Source data:
=-=-=

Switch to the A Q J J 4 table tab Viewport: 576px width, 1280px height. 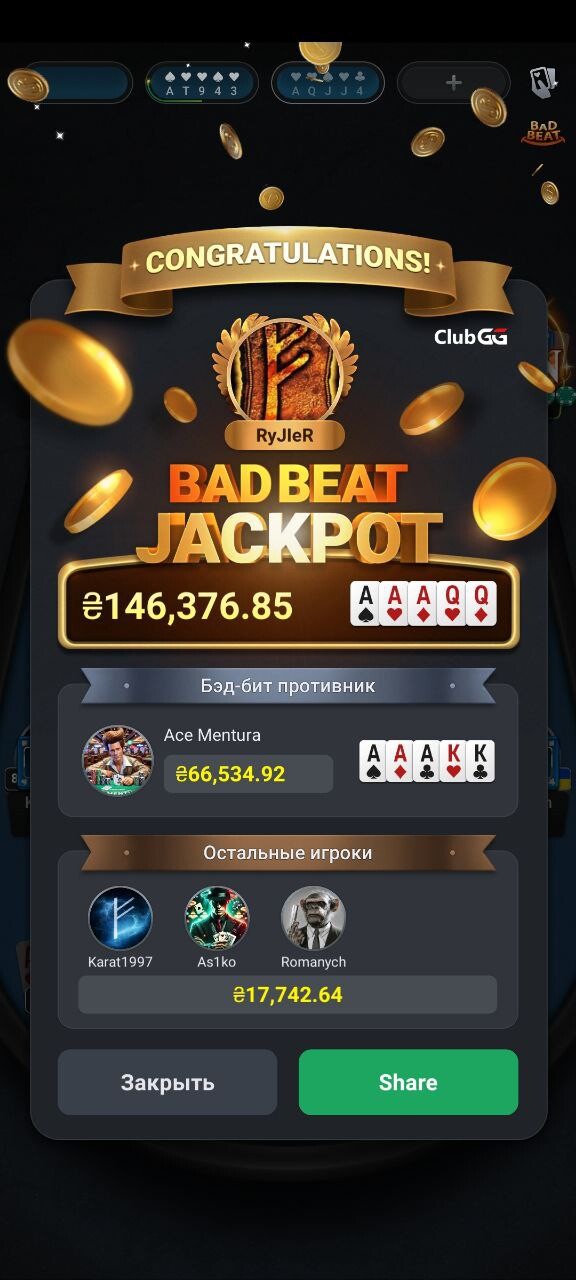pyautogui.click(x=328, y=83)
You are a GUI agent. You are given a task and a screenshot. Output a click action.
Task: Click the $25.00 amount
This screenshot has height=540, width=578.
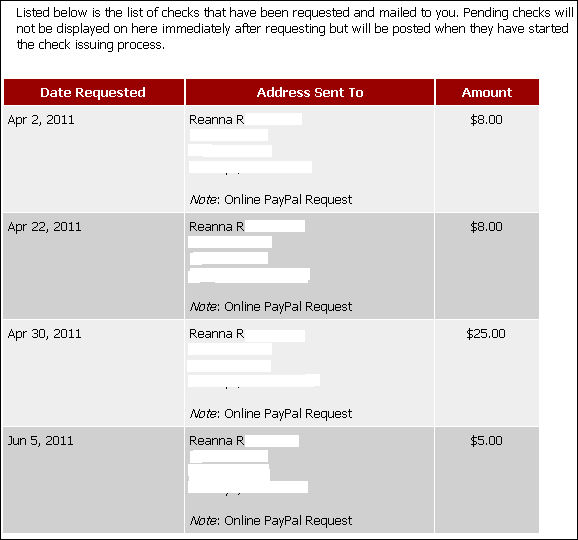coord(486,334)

=-=-=

Exactly as written, set down the lines from the line holding "You are a GUI" to the last line of the data, both ends included, pictures excluded.

You are a GUI agent. You are given a task and a screenshot. Output a click action.
Task: Click the $25.00 amount
This screenshot has height=540, width=578.
coord(486,334)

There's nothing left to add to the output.